Thursday, March 19, 2015

In need of a dream

As I'm sure you've heard, an eighteen-year-old from Birmingham was stopped the other day whilst attempting to journey to Syria.  Yet another youth apparently eager to exchange the freedom of the west for the restraints of ISIS.

How many eager and gullible teenagers have tried, or are trying, to leave this country, each of them intent on joining the extremist rebel group?
I say 'gullible', and in many ways they are, but surely there's much more to it than that?
And why do we find it so hard to understand their actions?

Could it be, perhaps, that we've become hard-wired to modern, western values?

These teenagers are being excited by an old-fashioned concept that we rarely hear mentioned nowadays.  Whereas we are encouraged to be competitive, to go in search of success, financial remuneration and security, they are quite simply following a dream.
Lost in a world of hard facts, have we forgotten just how powerful a dream can be?

"I have a dream . . . " declared Martin Luther King.
All these years later his phrase continues to resonate.

And dreams aren't the preserve of the young . . .  all generations need them.  They provide a sustenance and power unobtainable from material wealth . . . not to mention the vital purpose and a creativity they bring to our lives.

What's more, have you noticed that dreams possess something totally lacking in the goals we're encouraged to seek?  The more dreams are distributed and shared, the more they multiply.  The wider they are spread, the greater and more powerful they become.  Material wealth, on the other hand . . . but I'm sure you see what I mean.

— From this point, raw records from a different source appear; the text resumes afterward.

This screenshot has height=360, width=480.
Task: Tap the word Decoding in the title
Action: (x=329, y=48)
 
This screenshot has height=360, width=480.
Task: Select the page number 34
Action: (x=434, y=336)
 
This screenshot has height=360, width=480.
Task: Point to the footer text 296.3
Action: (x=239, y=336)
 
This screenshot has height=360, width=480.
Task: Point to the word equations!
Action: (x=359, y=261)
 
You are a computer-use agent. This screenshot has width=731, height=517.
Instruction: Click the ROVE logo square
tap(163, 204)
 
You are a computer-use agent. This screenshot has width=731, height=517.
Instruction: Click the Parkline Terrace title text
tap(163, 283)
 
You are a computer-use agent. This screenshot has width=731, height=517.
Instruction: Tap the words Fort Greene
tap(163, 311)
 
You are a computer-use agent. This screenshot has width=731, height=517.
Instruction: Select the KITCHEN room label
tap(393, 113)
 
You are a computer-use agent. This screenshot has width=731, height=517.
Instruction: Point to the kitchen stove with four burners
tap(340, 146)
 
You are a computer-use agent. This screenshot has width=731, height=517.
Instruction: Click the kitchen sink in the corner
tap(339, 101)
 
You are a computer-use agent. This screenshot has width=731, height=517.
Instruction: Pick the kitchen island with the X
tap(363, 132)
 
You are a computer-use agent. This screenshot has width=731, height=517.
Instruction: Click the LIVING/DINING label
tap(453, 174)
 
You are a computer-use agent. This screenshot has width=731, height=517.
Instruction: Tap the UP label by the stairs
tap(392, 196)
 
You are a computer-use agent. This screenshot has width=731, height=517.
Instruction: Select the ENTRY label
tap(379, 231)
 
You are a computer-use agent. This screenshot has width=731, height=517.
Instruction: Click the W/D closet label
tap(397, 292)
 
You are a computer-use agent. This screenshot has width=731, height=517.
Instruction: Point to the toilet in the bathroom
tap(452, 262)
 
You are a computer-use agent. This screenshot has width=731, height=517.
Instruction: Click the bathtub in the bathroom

Look at the election campaign being waged at the moment.  Has there been anything on offer that would fire the ardour of an adolescent?  Any proposal that gives rise to dreams . . . to hope . . . to dedication . . . to personal sacrifice?

Quite the contrary.  With few exceptions, it can seem as though a hunger to hold power makes politicians resort to promises that are little more than a palliative for our fears, and a sop to our self-interest.  Promises that are directed more towards the anxious elderly than to idealistic adolescents . . . the elderly, it seems, are more likely to vote.

However much we may rightly deplore the tactics and cruelty of ISIS, the rebel group operates from conviction and an all-powerful sense of unity.  To teenagers, in a world dominated by political barracking, that's an inducement in itself.  It also provides a cause . . . and can we be wholly critical of young people who seek to unite with something bigger than their own self-interest?

Surely, if teenagers are to withstand the ISIS inducement, their hearts and minds need to be drawn to an even more powerful dream?  A dream that appeals to their intelligence whilst being rooted in love, respect, co-operation and trust.

All of which leaves us with a question . . .

It's dreams of the butterfly that guide the caterpillar's transformation in the larvae.   Could it be a dream that will guide us into the future?

Can you feel it out there . . . ?

A dream with the vision, power and integrity to help us resolve our current, complex problems . . . a dream that's common to all of us, whether we're in London, Syria or anywhere else in the world.

Let's be honest, it isn't just the teenagers . . . we all need it.